— Start —

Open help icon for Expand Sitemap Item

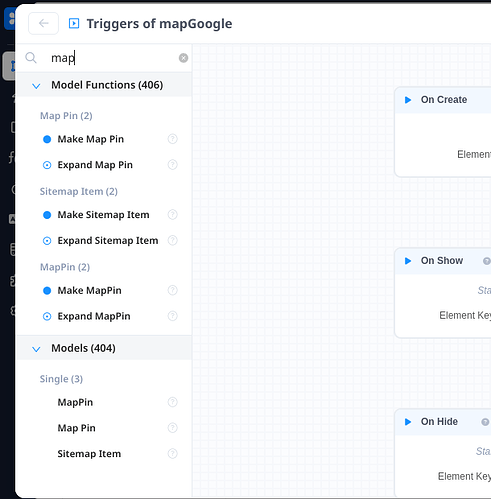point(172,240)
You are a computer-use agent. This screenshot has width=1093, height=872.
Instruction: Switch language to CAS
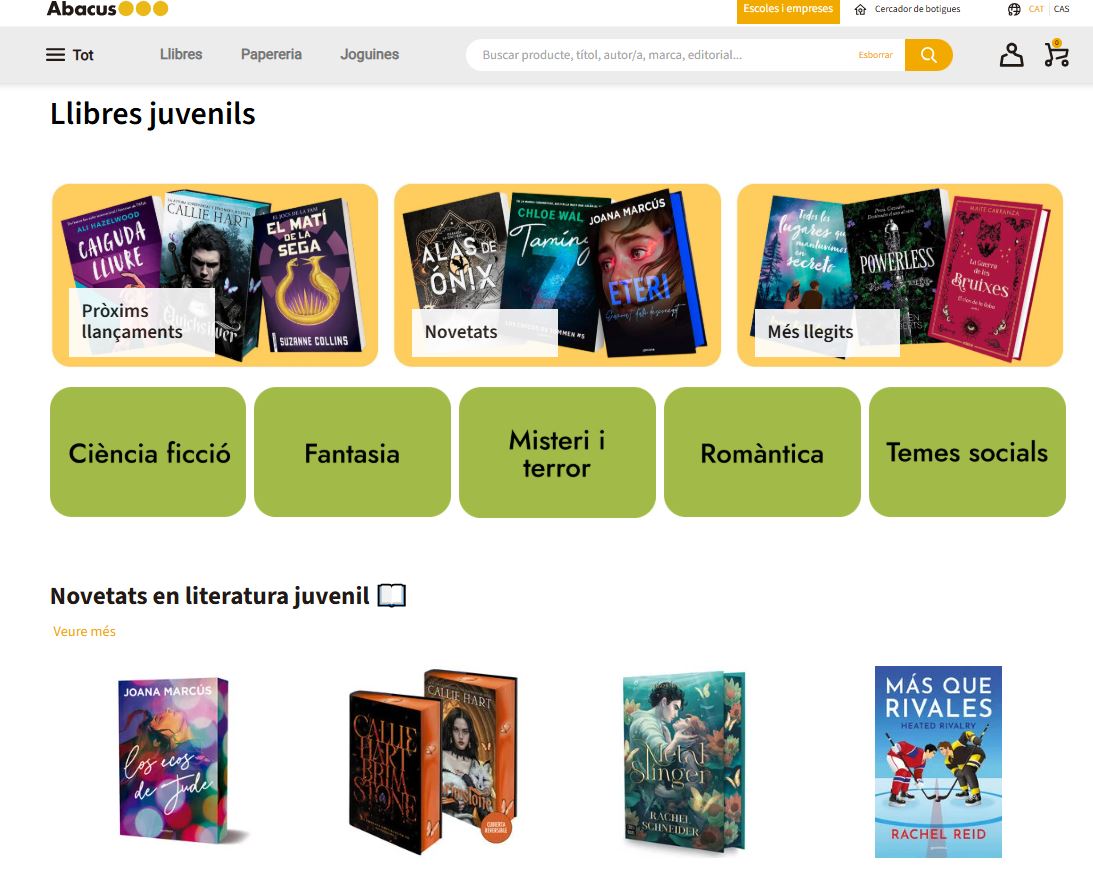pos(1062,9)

— End —

- **Exercise goal**
Please write out every line of the data above again, with each coordinate multiplied by 2 and rounded to a whole number (halves round up), and no other numbers changed. Leave the pictures out of your answer.

- **Exercise answer**
Open help icon for Expand Sitemap Item

point(344,480)
You are a computer-use agent. This screenshot has width=1093, height=872.
Instruction: Switch language to CAS
pos(2124,18)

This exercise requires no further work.